Restate word for word the lines below from the one that has "You are a computer-use" through the one that has "Open the four", keeping both and dropping all pictures.

** Opening DATASET RECORDS block **

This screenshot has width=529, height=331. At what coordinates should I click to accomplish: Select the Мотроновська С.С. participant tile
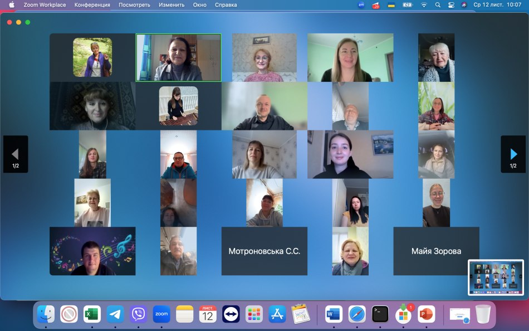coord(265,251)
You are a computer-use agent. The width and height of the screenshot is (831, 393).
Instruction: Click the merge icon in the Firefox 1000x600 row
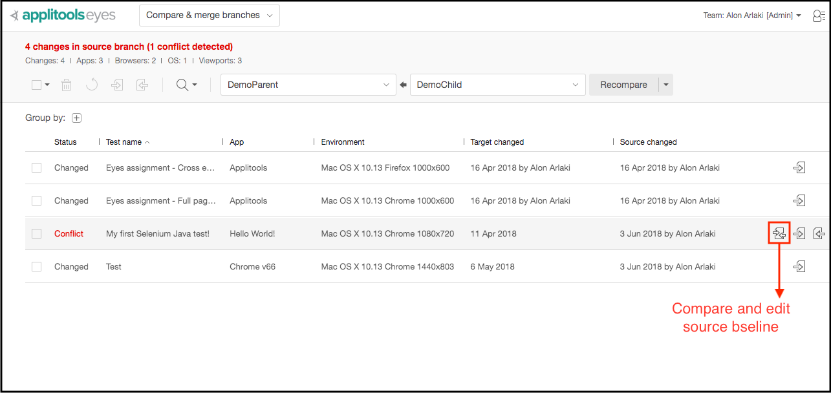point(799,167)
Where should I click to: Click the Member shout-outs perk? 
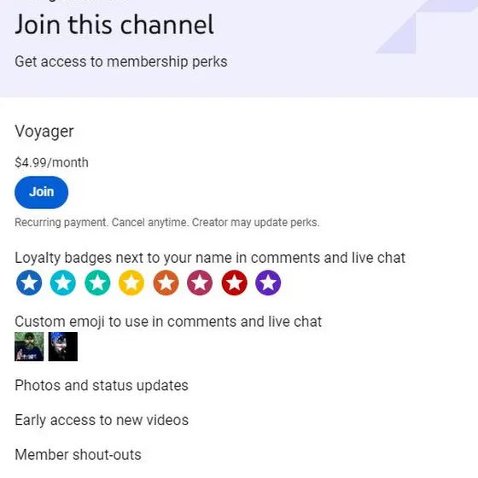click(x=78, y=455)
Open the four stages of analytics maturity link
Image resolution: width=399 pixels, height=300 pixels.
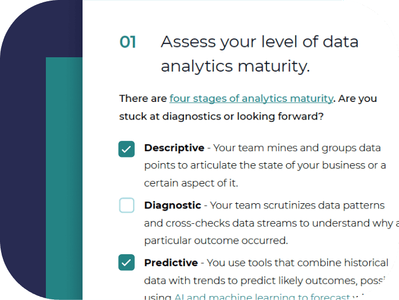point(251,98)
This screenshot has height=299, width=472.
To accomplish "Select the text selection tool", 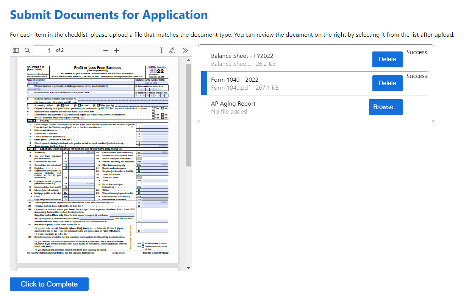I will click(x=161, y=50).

** Closing DATASET RECORDS block **
** Opening DATASET RECORDS block **

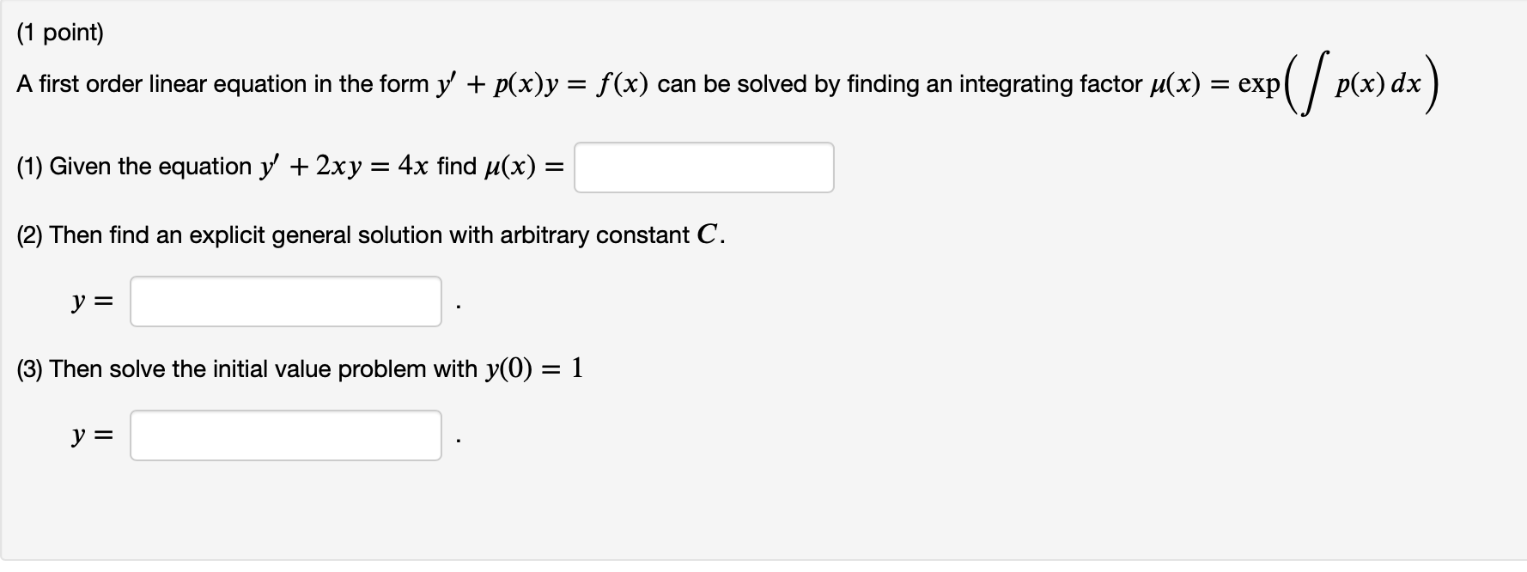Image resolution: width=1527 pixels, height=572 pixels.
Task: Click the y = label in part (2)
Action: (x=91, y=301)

** Closing DATASET RECORDS block **

COMPLETED TASK:
You are a computer-use agent. The width and height of the screenshot is (831, 393).
Instruction: Click the merge icon in the Firefox 1000x600 row
point(799,167)
Where should I click to: Click the Member shout-outs perk? 
click(x=78, y=455)
Open the four stages of analytics maturity link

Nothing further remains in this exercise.